# ASSIGNMENT
The complete listing that follows is to be set down again, exactly as it appears.

*** INFORMATION SHOWN Section Begins ***

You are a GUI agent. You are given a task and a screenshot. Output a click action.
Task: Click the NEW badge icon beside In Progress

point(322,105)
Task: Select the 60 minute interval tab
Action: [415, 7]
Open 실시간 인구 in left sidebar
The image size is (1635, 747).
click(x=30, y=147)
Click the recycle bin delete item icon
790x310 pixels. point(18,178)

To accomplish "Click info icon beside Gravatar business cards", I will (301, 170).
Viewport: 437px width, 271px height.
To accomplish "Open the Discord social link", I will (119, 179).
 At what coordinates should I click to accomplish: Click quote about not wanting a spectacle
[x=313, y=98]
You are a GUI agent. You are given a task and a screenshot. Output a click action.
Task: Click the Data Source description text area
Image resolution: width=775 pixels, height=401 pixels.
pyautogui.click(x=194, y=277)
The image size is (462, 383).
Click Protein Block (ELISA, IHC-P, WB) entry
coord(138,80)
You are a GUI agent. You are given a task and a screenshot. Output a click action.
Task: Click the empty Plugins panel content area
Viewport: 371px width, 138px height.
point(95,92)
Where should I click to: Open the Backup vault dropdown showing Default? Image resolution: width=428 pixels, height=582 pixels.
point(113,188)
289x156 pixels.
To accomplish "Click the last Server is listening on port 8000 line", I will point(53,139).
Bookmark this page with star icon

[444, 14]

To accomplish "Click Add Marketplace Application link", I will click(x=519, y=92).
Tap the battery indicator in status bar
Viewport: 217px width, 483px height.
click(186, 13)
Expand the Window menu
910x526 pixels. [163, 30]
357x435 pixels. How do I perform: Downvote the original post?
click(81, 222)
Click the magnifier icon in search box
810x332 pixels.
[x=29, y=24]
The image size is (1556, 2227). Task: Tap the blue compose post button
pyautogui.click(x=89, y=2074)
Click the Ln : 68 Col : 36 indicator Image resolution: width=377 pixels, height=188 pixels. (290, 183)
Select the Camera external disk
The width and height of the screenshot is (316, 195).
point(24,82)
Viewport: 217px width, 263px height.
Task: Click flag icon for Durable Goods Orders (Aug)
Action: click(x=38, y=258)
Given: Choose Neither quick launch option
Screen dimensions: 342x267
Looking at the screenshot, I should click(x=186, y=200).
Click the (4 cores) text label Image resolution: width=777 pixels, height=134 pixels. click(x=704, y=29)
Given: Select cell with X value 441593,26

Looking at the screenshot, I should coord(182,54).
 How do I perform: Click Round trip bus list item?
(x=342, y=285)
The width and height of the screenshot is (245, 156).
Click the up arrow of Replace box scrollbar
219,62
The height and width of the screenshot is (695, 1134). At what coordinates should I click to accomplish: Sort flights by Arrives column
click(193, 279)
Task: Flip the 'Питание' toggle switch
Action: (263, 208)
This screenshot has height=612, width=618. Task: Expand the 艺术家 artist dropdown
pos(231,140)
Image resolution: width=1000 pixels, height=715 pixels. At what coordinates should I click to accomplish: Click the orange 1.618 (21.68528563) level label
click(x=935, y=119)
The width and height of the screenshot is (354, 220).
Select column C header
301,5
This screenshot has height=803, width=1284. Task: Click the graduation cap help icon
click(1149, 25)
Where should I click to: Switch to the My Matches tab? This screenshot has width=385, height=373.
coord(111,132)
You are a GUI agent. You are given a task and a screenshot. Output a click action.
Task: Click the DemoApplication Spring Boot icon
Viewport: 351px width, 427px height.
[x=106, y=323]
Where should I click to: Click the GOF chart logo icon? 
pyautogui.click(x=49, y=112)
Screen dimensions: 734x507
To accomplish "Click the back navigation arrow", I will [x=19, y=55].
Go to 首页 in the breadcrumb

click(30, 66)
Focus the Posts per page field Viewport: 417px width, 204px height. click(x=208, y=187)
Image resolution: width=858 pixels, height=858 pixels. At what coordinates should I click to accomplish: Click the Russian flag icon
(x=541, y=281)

*** INFORMATION SHOWN Section Ends ***

# TASK OUTPUT
You are a GUI agent. You are given a task and a screenshot. Output a click action.
Task: Click the NEW badge icon beside In Progress

point(322,105)
Task: Select the 60 minute interval tab
Action: [415, 7]
Open 실시간 인구 in left sidebar
The image size is (1635, 747).
click(x=30, y=147)
Click the recycle bin delete item icon
790x310 pixels. point(18,178)

To accomplish "Click info icon beside Gravatar business cards", I will (301, 170).
Viewport: 437px width, 271px height.
To accomplish "Open the Discord social link", I will (119, 179).
 At what coordinates should I click to accomplish: Click quote about not wanting a spectacle
[x=313, y=98]
You are a GUI agent. You are given a task and a screenshot. Output a click action.
Task: Click the Data Source description text area
Image resolution: width=775 pixels, height=401 pixels.
pyautogui.click(x=194, y=277)
The image size is (462, 383).
Click Protein Block (ELISA, IHC-P, WB) entry
coord(138,80)
You are a GUI agent. You are given a task and a screenshot. Output a click action.
Task: Click the empty Plugins panel content area
Viewport: 371px width, 138px height.
point(95,92)
Where should I click to: Open the Backup vault dropdown showing Default? Image resolution: width=428 pixels, height=582 pixels.
point(113,188)
289x156 pixels.
To accomplish "Click the last Server is listening on port 8000 line", I will point(53,139).
Bookmark this page with star icon

[444, 14]

To accomplish "Click Add Marketplace Application link", I will click(x=519, y=92).
Tap the battery indicator in status bar
Viewport: 217px width, 483px height.
click(186, 13)
Expand the Window menu
910x526 pixels. [163, 30]
357x435 pixels. How do I perform: Downvote the original post?
click(81, 222)
Click the magnifier icon in search box
810x332 pixels.
[x=29, y=24]
The image size is (1556, 2227). Task: Tap the blue compose post button
pyautogui.click(x=89, y=2074)
Click the Ln : 68 Col : 36 indicator Image resolution: width=377 pixels, height=188 pixels. (290, 183)
Select the Camera external disk
The width and height of the screenshot is (316, 195).
point(24,82)
Viewport: 217px width, 263px height.
Task: Click flag icon for Durable Goods Orders (Aug)
Action: click(x=38, y=258)
Given: Choose Neither quick launch option
Screen dimensions: 342x267
Looking at the screenshot, I should click(x=186, y=200).
Click the (4 cores) text label Image resolution: width=777 pixels, height=134 pixels. click(x=704, y=29)
Given: Select cell with X value 441593,26

Looking at the screenshot, I should coord(182,54).
 How do I perform: Click Round trip bus list item?
(x=342, y=285)
The width and height of the screenshot is (245, 156).
Click the up arrow of Replace box scrollbar
219,62
The height and width of the screenshot is (695, 1134). At what coordinates should I click to accomplish: Sort flights by Arrives column
click(193, 279)
Task: Flip the 'Питание' toggle switch
Action: (263, 208)
This screenshot has height=612, width=618. Task: Expand the 艺术家 artist dropdown
pos(231,140)
Image resolution: width=1000 pixels, height=715 pixels. At what coordinates should I click to accomplish: Click the orange 1.618 (21.68528563) level label
click(x=935, y=119)
The width and height of the screenshot is (354, 220).
Select column C header
301,5
This screenshot has height=803, width=1284. Task: Click the graduation cap help icon
click(1149, 25)
Where should I click to: Switch to the My Matches tab? This screenshot has width=385, height=373.
coord(111,132)
You are a GUI agent. You are given a task and a screenshot. Output a click action.
Task: Click the DemoApplication Spring Boot icon
Viewport: 351px width, 427px height.
[x=106, y=323]
Where should I click to: Click the GOF chart logo icon? 
pyautogui.click(x=49, y=112)
Screen dimensions: 734x507
To accomplish "Click the back navigation arrow", I will [x=19, y=55].
Go to 首页 in the breadcrumb

click(30, 66)
Focus the Posts per page field Viewport: 417px width, 204px height. click(x=208, y=187)
Image resolution: width=858 pixels, height=858 pixels. At what coordinates should I click to accomplish: Click the Russian flag icon
(x=541, y=281)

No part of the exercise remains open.